Por favor, reproduce todo lo que va desde "Algunos de los" hasta "quien esto escribe." en el texto sobre Varujan Vosganian, renombrando "revista literaria" como "publicación literaria".

Texto de lectura
= = = =

En el año 2005, un amigo rumano me envió un volumen de poemas en edición bilingüe traducido por él al inglés. Yo no conocía al poeta ni de oídas; su nombre, Varujan Vosganian, me sonaba a armenio, debía de ser un rumano de origen armenio. Desde hace siglos, en Rumania existe una minoría armenia muy activa y que ha dado lugar a excelentes escritores en lengua rumana.
Algunos de los poemas que contenía el libro me gustaron mucho y, aunque no soy traductor de poesía, los traduje y publiqué en una revista literaria española, Cuadernos del Ateneo, de La Laguna, que sacó un número especial dedicado a la literatura rumana. A finales de aquel año, el Instituto Cervantes de Bucarest organizó un acto en el que presentó dicho número y al que yo fui invitado. También acudió el citado escritor, el cual leyó un poema en rumano y yo el mismo en español. Allí nos conocimos de forma fugaz Varujan Vosganian —vicepresidente de la Unión de Escritores de Rumania y político liberal— y quien esto escribe.

= = = =

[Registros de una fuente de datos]

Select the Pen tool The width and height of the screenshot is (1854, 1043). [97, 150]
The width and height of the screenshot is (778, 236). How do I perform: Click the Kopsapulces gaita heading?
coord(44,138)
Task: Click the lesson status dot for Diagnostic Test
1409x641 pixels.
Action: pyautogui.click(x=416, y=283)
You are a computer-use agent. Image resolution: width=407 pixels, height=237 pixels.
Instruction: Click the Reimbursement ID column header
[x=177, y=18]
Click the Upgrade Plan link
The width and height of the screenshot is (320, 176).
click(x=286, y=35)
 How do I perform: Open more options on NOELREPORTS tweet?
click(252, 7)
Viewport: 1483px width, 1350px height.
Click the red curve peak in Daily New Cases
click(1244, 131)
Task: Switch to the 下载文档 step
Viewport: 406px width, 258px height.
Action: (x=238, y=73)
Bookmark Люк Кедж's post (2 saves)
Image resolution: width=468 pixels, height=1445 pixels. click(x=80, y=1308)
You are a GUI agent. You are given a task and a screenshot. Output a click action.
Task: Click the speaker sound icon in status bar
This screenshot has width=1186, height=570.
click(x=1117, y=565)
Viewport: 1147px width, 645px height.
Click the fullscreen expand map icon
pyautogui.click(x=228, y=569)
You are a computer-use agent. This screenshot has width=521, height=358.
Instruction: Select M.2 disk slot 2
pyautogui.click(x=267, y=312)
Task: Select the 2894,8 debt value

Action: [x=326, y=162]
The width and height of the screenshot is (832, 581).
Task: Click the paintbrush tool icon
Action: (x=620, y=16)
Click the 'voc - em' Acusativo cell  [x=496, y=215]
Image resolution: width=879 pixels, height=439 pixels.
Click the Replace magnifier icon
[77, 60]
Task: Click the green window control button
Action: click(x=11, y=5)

= = = =

Solución
Algunos de los poemas que contenía el libro me gustaron mucho y, aunque no soy traductor de poesía, los traduje y publiqué en una publicación literaria española, Cuadernos del Ateneo, de La Laguna, que sacó un número especial dedicado a la literatura rumana. A finales de aquel año, el Instituto Cervantes de Bucarest organizó un acto en el que presentó dicho número y al que yo fui invitado. También acudió el citado escritor, el cual leyó un poema en rumano y yo el mismo en español. Allí nos conocimos de forma fugaz Varujan Vosganian —vicepresidente de la Unión de Escritores de Rumania y político liberal— y quien esto escribe.